On Oct. 30, the right-wing incumbent Jair Bolsonaro faces off against his leftist challenger and former Brazilian president, Luiz Inácio Lula da Silva.
The fate of the Amazon rainforest isn’t the only thing at stake. As my colleague Jack Nicas wrote, the future of Brazil’s democracy itself could hang in the balance if Bolsonaro loses but refuses to accept the vote result.
Deforestation in the Amazon has soared to a 15-year high during Bolsonaro’s tenure. He has weakened environmental enforcement and has sought to open the Amazon to mining and ranching.
The Climate Team’s Manuela Andreoni, also based in Rio, pointed out that Brazil last week elected the most conservative Congress since the return of democracy in the late 1980s. A second Bolsonaro administration would find it easier to enact laws that further destroy the Amazon.
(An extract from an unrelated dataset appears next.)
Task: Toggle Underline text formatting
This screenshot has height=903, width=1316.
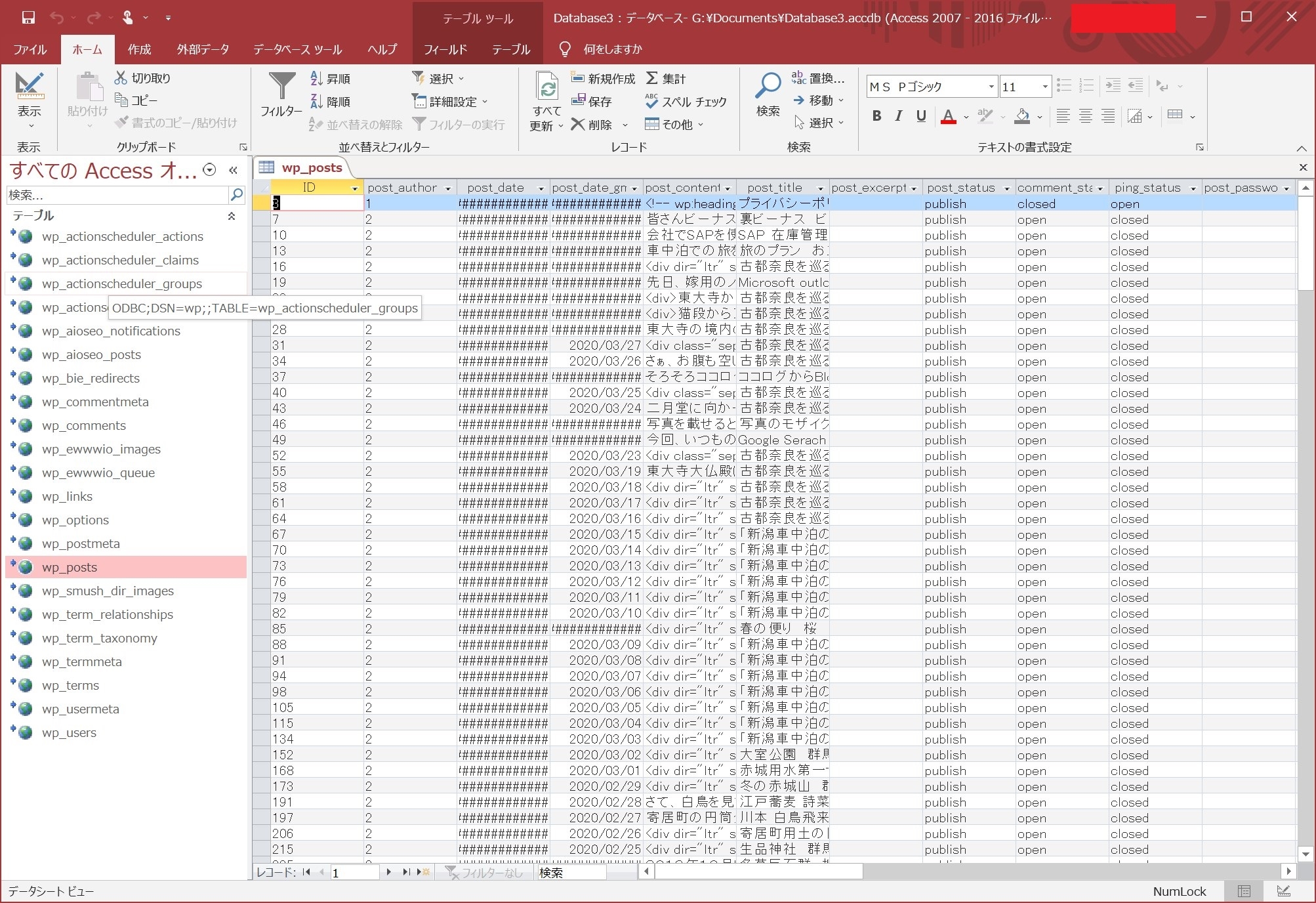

Lula had a mixed record on the environment during his two terms in office. This time around, he’s leaning into a climate-friendly agenda, incorporating several proposals from environmentalists into his agenda, including the creation of new protected areas and Indigenous reserves.
The United States
As for my own country, the United States, the election of President Biden in 2020 brought the United States back into the Paris climate accord and yielded, after months of negotiations in the Senate, a $370 billion climate law.
Now come midterm congressional elections, on Nov. 8. Should the Republicans gain control of Congress, they could affect climate policies in the short term, such as weakening the ability of the Securities and Exchange Commission to enforce climate disclosure regulations, as my colleague Lisa Friedman pointed out.
Equally important, state legislative races this time around are critical. State governments increasingly shape voting laws, gun policy, public health and other issues dominating the lives of Americans, as Nick Corasaniti wrote here.